Stored data entries
++++++++++++++++++++
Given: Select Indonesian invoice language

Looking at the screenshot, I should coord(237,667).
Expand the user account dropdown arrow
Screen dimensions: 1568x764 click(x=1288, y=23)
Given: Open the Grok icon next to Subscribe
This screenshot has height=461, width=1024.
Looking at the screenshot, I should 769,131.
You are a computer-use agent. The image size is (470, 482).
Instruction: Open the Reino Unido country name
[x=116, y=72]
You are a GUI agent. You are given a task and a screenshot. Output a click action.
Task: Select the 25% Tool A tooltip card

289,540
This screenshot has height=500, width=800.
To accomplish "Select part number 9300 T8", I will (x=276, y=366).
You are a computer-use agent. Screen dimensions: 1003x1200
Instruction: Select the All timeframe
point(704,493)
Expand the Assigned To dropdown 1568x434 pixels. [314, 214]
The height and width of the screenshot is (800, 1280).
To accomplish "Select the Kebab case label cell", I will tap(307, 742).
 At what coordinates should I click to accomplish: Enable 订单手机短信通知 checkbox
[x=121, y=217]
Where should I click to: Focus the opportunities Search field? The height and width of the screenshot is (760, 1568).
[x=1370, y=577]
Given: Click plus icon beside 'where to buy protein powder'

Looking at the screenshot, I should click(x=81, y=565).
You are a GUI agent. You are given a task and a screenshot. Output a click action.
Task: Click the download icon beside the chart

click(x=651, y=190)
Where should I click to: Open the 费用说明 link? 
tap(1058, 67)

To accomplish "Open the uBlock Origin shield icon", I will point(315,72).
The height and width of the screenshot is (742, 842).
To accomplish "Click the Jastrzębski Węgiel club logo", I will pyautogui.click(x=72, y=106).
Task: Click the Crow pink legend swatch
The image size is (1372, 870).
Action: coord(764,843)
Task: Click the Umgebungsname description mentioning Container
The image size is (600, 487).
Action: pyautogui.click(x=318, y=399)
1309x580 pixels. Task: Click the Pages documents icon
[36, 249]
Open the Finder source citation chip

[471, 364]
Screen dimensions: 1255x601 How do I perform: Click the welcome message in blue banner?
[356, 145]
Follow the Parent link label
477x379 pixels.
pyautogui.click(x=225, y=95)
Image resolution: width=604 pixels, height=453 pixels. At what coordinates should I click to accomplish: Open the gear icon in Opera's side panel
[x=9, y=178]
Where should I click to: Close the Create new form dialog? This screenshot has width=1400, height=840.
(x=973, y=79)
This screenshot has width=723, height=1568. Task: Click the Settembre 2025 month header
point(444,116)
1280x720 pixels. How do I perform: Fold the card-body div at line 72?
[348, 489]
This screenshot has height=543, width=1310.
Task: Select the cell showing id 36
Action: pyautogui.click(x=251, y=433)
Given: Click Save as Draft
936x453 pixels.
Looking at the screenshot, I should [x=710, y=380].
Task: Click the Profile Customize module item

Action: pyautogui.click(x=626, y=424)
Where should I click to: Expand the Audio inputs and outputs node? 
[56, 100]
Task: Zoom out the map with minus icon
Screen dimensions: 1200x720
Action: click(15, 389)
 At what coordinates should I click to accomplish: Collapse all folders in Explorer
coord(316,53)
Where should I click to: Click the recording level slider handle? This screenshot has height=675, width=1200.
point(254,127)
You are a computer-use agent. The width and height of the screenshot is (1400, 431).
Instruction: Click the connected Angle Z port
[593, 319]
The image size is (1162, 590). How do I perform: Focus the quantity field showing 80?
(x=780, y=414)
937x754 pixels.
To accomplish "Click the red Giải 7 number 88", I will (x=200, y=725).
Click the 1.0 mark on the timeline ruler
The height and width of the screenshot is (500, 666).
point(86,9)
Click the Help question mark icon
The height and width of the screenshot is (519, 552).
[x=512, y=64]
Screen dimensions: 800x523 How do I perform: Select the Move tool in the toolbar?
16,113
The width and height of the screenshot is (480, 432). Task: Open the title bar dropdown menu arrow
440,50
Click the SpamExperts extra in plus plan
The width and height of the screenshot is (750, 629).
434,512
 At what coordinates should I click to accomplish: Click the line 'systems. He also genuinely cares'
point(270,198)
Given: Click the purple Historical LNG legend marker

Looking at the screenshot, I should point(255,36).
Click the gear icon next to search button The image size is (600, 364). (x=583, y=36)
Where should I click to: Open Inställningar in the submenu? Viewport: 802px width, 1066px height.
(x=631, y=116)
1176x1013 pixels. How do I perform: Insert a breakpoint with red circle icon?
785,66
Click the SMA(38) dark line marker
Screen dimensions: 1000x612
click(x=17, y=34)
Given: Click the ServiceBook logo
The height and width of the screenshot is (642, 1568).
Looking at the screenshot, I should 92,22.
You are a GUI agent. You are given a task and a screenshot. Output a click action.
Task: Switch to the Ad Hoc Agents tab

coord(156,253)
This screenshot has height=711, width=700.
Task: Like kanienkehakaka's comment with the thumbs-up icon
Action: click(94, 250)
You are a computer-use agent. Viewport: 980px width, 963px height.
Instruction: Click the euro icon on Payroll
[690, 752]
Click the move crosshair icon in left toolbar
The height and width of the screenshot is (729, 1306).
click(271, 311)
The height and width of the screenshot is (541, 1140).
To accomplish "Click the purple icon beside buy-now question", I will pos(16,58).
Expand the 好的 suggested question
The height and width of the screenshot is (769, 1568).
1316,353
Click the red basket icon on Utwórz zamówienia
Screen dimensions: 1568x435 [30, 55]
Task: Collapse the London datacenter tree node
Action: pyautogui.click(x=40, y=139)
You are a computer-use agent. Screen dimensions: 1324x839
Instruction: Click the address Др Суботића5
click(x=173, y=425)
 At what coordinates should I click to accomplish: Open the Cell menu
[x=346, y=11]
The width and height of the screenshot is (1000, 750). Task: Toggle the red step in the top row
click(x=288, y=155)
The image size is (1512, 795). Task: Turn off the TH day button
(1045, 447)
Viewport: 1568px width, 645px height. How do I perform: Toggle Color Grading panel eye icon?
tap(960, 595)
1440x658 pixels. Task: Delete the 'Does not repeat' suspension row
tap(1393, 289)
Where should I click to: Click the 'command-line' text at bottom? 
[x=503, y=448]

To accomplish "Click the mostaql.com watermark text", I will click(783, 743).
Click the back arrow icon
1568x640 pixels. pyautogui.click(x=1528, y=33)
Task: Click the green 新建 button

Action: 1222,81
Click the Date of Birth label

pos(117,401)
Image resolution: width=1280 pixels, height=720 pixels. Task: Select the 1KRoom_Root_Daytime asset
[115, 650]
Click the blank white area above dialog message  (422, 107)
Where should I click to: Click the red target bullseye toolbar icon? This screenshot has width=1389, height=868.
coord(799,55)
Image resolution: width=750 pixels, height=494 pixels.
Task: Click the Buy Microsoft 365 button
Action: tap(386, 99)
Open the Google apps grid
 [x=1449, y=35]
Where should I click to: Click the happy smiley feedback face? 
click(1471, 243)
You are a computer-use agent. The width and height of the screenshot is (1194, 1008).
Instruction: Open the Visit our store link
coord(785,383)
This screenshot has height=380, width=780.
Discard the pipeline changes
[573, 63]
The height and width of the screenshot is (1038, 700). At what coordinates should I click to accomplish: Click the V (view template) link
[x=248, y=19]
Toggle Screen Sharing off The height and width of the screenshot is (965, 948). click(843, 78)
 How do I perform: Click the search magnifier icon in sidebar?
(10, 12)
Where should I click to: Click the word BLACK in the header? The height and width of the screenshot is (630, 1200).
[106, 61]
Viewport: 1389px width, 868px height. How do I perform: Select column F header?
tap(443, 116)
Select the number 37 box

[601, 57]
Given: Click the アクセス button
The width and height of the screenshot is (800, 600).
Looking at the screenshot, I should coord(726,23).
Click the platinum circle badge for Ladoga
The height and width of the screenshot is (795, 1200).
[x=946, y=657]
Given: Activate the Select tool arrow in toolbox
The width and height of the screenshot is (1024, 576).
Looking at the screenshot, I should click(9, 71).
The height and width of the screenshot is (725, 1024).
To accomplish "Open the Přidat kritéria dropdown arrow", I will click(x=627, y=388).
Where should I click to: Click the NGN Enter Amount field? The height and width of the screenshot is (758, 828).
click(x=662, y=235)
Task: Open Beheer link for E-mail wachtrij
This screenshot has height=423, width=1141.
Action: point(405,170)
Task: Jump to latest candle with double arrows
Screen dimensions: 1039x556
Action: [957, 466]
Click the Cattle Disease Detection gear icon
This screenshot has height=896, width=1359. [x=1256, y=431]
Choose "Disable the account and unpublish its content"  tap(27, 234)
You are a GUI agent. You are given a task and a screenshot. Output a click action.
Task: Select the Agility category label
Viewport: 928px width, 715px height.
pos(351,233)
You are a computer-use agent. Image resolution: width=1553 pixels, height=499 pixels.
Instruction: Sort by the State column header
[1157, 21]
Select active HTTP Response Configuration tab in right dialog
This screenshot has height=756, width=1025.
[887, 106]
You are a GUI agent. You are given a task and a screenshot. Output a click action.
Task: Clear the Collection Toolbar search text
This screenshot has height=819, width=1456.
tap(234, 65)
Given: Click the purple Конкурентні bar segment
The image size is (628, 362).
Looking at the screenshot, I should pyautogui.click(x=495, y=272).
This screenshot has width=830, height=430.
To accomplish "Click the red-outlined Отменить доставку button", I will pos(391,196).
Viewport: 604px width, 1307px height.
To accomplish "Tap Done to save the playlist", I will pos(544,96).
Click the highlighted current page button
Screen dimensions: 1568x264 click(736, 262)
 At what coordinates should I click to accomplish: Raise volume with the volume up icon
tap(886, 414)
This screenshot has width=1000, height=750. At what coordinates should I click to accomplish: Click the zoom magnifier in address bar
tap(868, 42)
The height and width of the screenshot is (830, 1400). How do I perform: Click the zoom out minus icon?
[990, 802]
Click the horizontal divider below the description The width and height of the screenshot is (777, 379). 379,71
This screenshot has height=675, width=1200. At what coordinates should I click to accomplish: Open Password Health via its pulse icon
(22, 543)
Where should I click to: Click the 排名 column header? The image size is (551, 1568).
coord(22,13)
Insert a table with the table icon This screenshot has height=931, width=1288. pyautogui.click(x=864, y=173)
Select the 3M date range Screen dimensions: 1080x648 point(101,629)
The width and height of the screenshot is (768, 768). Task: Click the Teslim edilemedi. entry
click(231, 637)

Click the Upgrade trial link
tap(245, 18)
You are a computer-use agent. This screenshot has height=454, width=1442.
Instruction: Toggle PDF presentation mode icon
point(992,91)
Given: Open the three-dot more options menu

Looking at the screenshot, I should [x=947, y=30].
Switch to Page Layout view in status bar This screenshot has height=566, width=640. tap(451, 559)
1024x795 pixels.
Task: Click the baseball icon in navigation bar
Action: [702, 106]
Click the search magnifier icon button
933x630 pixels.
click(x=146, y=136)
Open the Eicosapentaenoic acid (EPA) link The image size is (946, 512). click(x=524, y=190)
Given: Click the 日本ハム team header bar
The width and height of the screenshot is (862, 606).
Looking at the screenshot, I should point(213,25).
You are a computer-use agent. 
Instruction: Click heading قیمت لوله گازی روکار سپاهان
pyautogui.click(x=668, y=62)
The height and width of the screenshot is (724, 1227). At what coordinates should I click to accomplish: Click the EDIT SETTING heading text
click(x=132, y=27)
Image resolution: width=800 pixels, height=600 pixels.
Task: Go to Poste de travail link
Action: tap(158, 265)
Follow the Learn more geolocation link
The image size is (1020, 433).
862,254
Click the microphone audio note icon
++++++++++++++++++++
• Exercise: Taking the entries above, write out exactly the lines starting with the line containing "Where should I click to: Open the 费用说明 link?" and going on through the line containing "Task: Click the Crow pink legend swatch", both included, and nothing else.

• Result:
Where should I click to: Open the 费用说明 link? 
tap(1058, 67)

To accomplish "Open the uBlock Origin shield icon", I will point(315,72).
The height and width of the screenshot is (742, 842).
To accomplish "Click the Jastrzębski Węgiel club logo", I will pyautogui.click(x=72, y=106).
Task: Click the Crow pink legend swatch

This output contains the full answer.